One of the first and second input images may be matched and registered to the other one of the first and second input images. In such matched and registered images, physical structures in the first input image and the second input image that correspond to each other, have the same size, shape and orientation. To obtain such matching and registration, at least one of, preferably the second input image, may be processed to match the other one of the first and second input image. The matching and registration may be done optically, by obtaining the first and the second input image from aligned optics, or electronically, by matching and registering the second input image to the first input image, or a combination of both.

According to one aspect, the optical assembly may comprise a first imaging sub-assembly. The first imaging sub-assembly may be configured to display and/or project the first input image. In particular, the first imaging sub-assembly may be configured to project an image of an object located in a field of view of a lens, e.g. in a probe volume, to the optical overlay as the first input image.

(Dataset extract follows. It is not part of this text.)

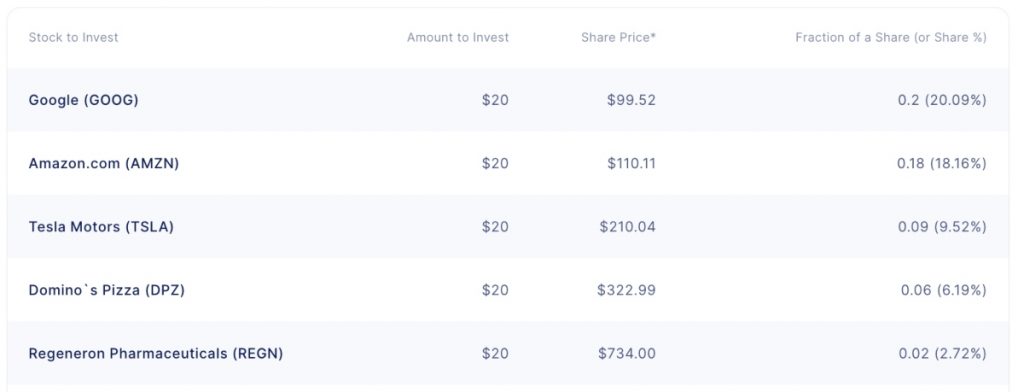Click the 0.18 (18.16%) share fraction
This screenshot has height=392, width=1024.
point(942,163)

Preferably, the first input image is displayed in and/or projected onto a first image plane in the optical overlay.

The optical assembly may comprise a second imaging sub-assembly, the second imaging sub- assembly being configured to display and/or project the second input image in and/or to the optical overlay. In particular, the second imaging sub-assembly may be configured to generate a display of the second input image from electronic data representing the second input image. Preferably, the second input image is projected onto and/or displayed in a second image plane in the optical overlay.

The first and second image plane, or the first and the second input image in the optical overlay, are preferably parallel to and stacked above one another. The first image plane may be above or below the second image plane in particular along an optical axis, thus creating the optical overlay For an observer looking at the first and second image plane, preferably from a direction perpendicular to the first and second image plane, one of the first and the second input image is in front of the other one of the first and second input image. The one of the first and second input image that is closer to a viewer or observer is preferably translucent so that the other one of the first and second input image is visible behind it. The first and the second image plane may coincide and/or be movable relative to one another.

The optical assembly may comprise an optical image mixer which is configured to optically overlay the first and second input image onto one another. For example, the optical image mixer may comprise optical elements that are configured for overlaying the first and the second input image, such as a beam splitter, e.g. a dichroic beam splitter, mirrors, a screen, such as a milky screen, and/or a display, such as a LCD display, which may be translucent, as is explained further below.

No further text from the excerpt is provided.